Palliative and Supportive Care Symposium: Immunotherapy-Related Toxicities
Posted: Tuesday, November 27, 2018
An analysis of patients with non–small cell lung cancer (NSCLC) who were treated with immune checkpoint inhibitors found that the frequency of immune-related adverse events may be higher than reported in the initial trials that led to approval of these therapies. The results of the study were presented at the 2018 Palliative and Supportive Care Symposium in San Diego (Abstract 184).
“We believe that our study is the first to look at adverse events based on claims data, which gives a much broader, population-based perspective on outcomes than a single trial,” stated senior study author Elizabeth Jane Cathcart-Rake, MD, of Mayo Clinic, Rochester, Minnesota, in an American Society of Clinical Oncology press release. “While there have been studies comparing data from multiple trials, our approach includes a comprehensive look at outcomes for most insured patients.”

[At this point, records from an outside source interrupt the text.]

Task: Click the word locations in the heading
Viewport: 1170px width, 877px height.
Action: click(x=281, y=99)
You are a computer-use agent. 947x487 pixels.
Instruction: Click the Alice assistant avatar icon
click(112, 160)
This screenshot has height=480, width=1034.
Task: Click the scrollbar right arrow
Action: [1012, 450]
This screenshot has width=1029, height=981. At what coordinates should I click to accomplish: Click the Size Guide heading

The researchers reviewed claims data from a large U.S. commercial insurance database to identify 2,798 patients with NSCLC who received nivolumab (71.4%), pembrolizumab (25%), or atezolizumab (3.6%). They determined the frequency of immune-related adverse events by identifying new medical claims during the time period of immunotherapy. The most common immune-related adverse outcome, hypothyroidism, occurred in 9.2% of patients; anemia and acute kidney injury occurred in 5.7% and 2.8% of patients, respectively.
An example of the variability in frequency of immune-related events is found in the KEYNOTE-24 trial, which compared pembrolizumab versus chemotherapy. Hypophysitis was noted to occur in 0.6% of participants in the KEYNOTE-24 trial, whereas this larger cohort identified the condition in 2.4% of patients. Analyses of the data are ongoing to give researchers a better understanding of the absolute differences between trial-reported toxicities and those seen in the population at large.